Exercise -> Although the data below contains pictures, output only the lines between those holding "Task: Select the Billing Address label" and "Screen dimensions: 1389x868", inclusive, exactly and without those pictures.

(Screenshot grounding data)
════

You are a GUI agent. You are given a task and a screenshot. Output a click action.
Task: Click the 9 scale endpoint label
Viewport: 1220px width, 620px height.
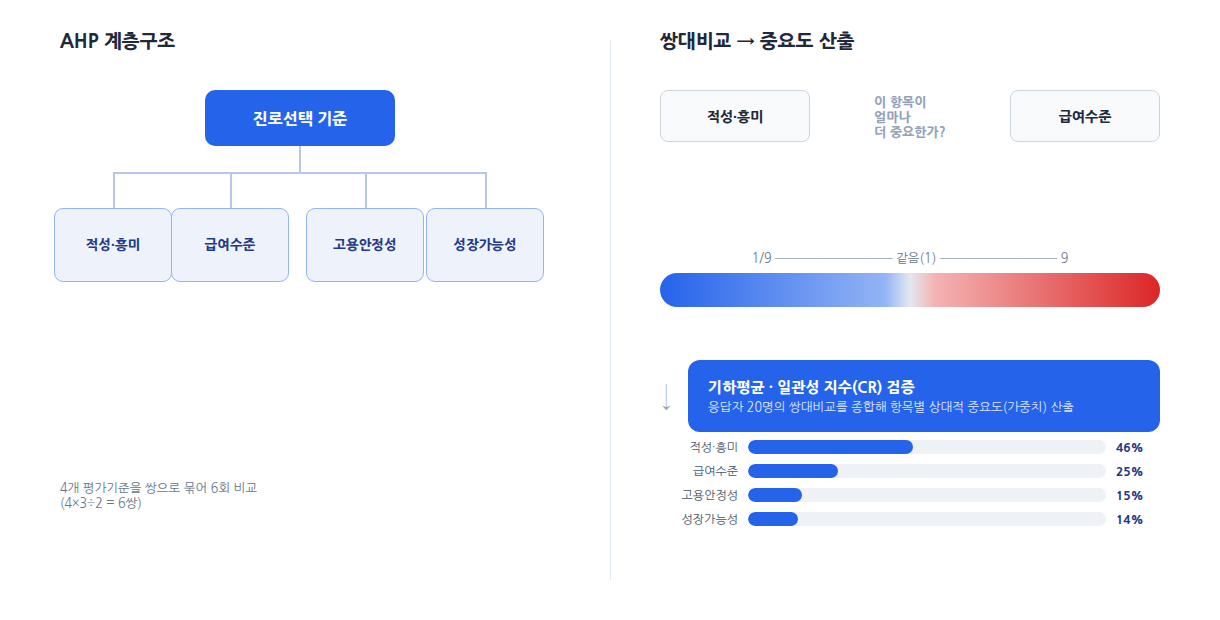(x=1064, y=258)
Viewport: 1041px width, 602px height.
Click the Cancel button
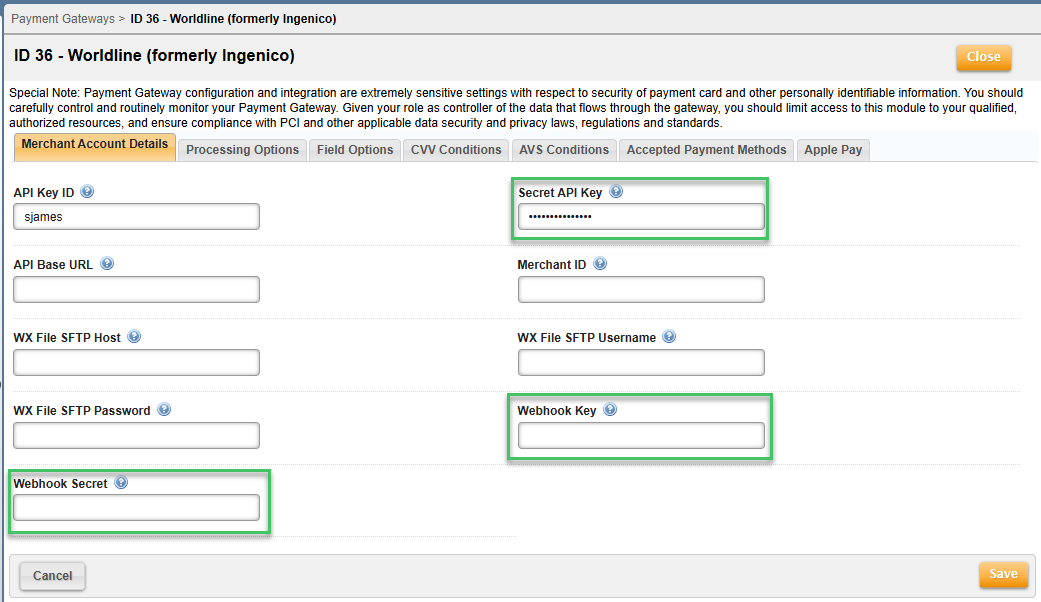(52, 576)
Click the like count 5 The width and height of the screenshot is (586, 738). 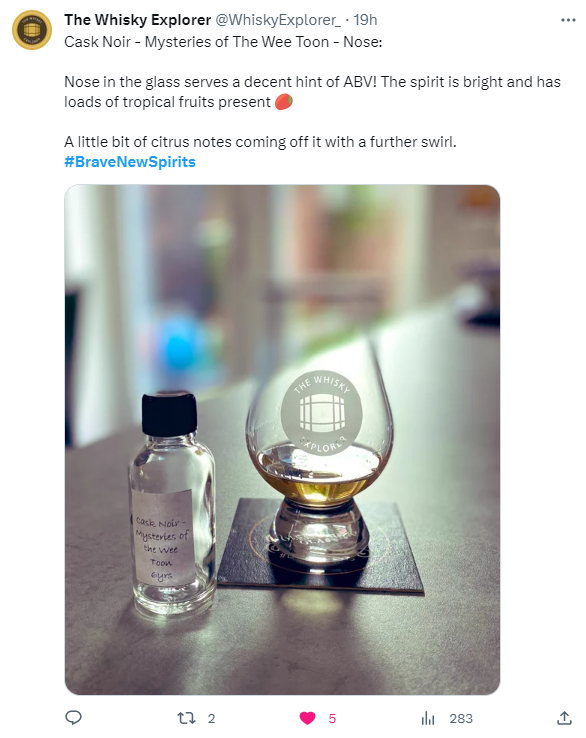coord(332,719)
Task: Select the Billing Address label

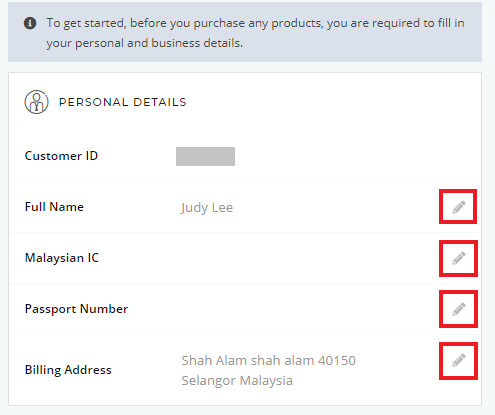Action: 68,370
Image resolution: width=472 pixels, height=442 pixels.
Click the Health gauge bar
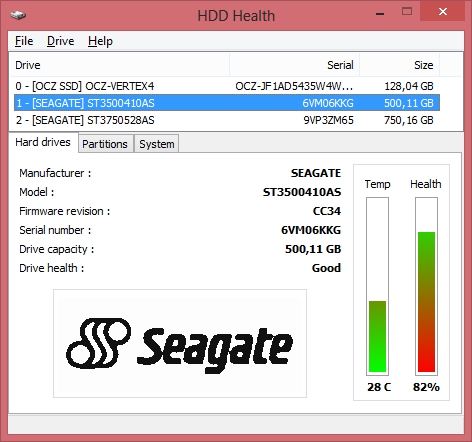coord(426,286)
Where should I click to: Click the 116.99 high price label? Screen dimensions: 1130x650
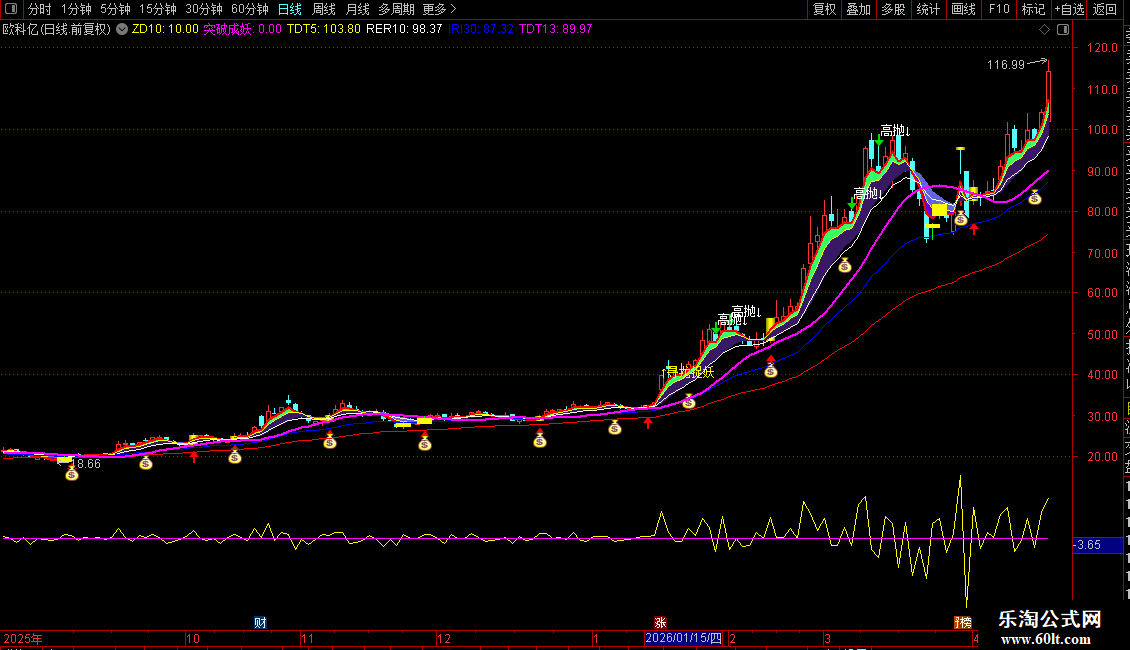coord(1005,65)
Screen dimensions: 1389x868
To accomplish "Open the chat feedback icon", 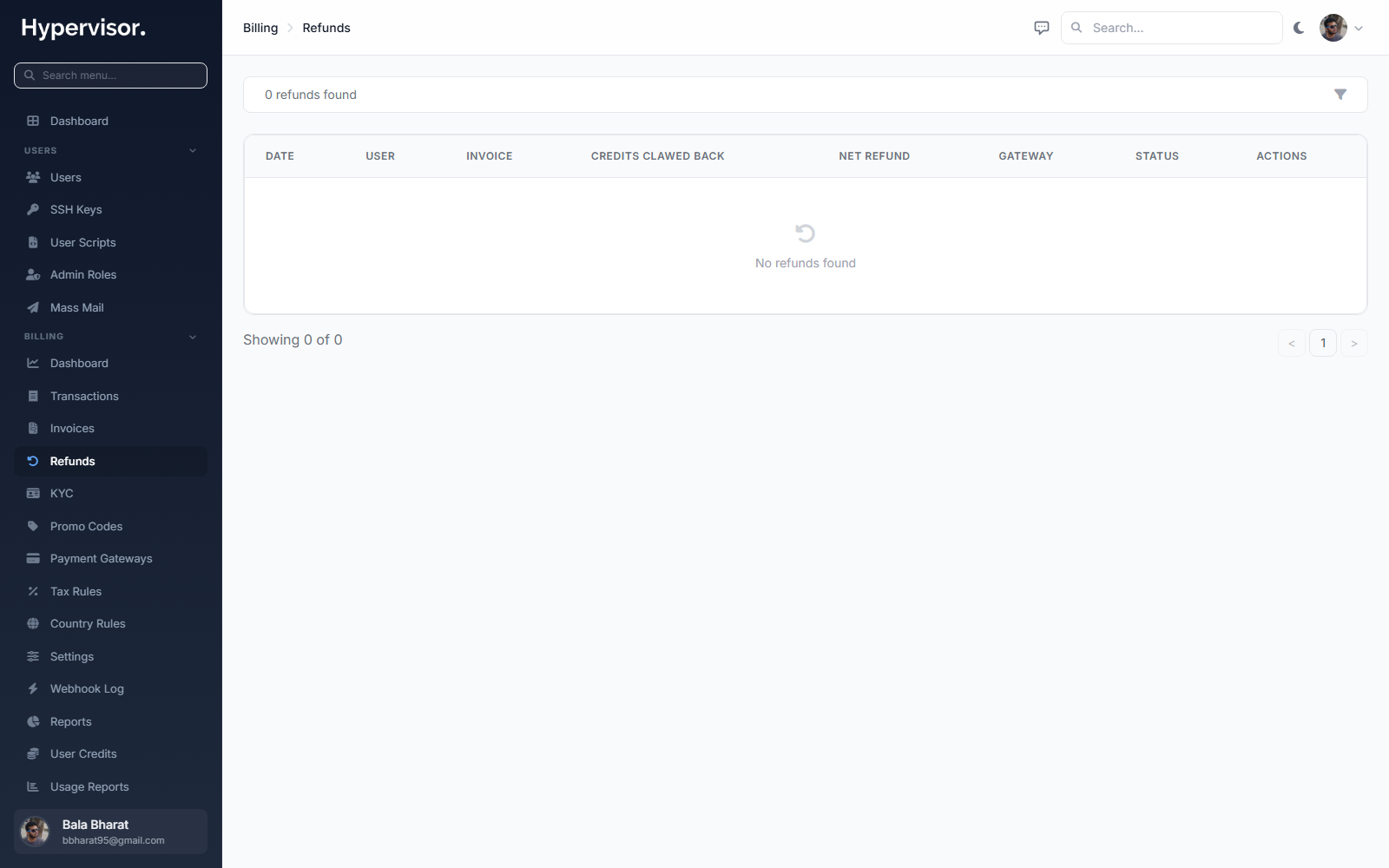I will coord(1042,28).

════

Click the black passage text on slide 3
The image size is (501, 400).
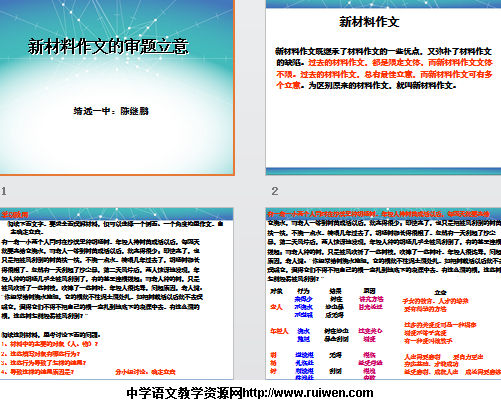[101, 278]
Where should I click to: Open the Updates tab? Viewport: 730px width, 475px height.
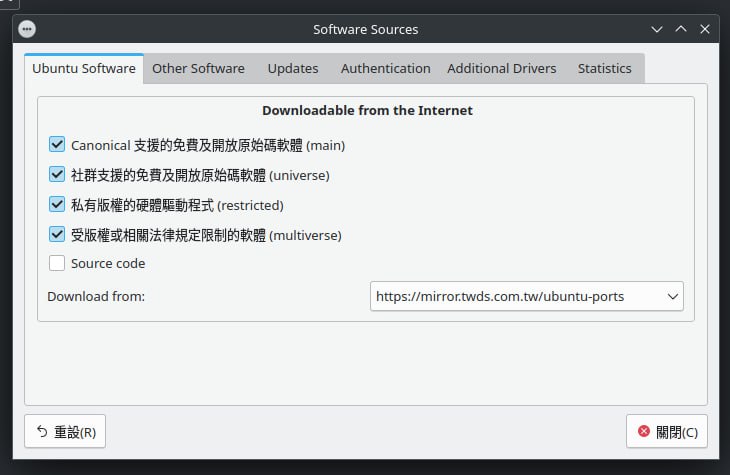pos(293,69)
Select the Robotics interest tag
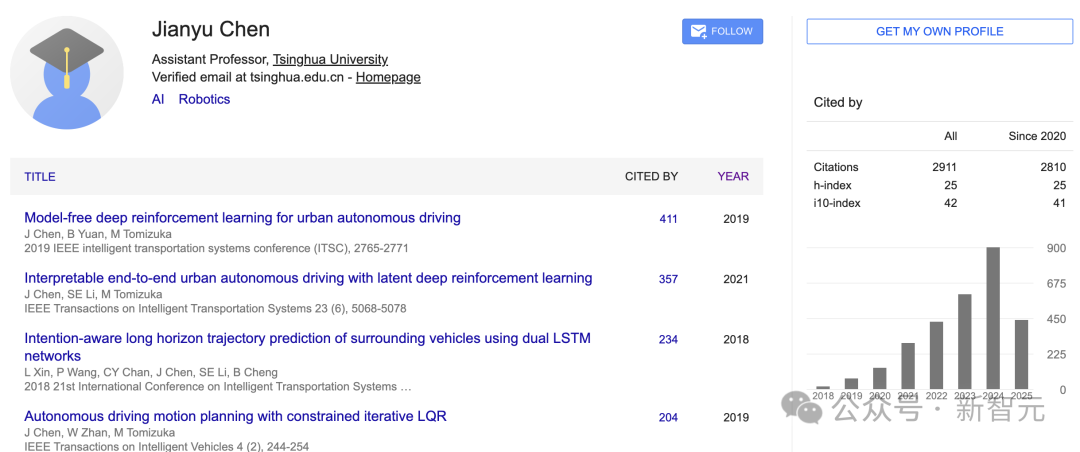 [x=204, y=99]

════

Reply to the exercise ->
Task: Select the Billing Address label

Action: 68,370
Image resolution: width=472 pixels, height=442 pixels.
Click the Health gauge bar
coord(426,286)
Where should I click to: Click the 116.99 high price label? Screen dimensions: 1130x650
coord(1005,65)
Screen dimensions: 1389x868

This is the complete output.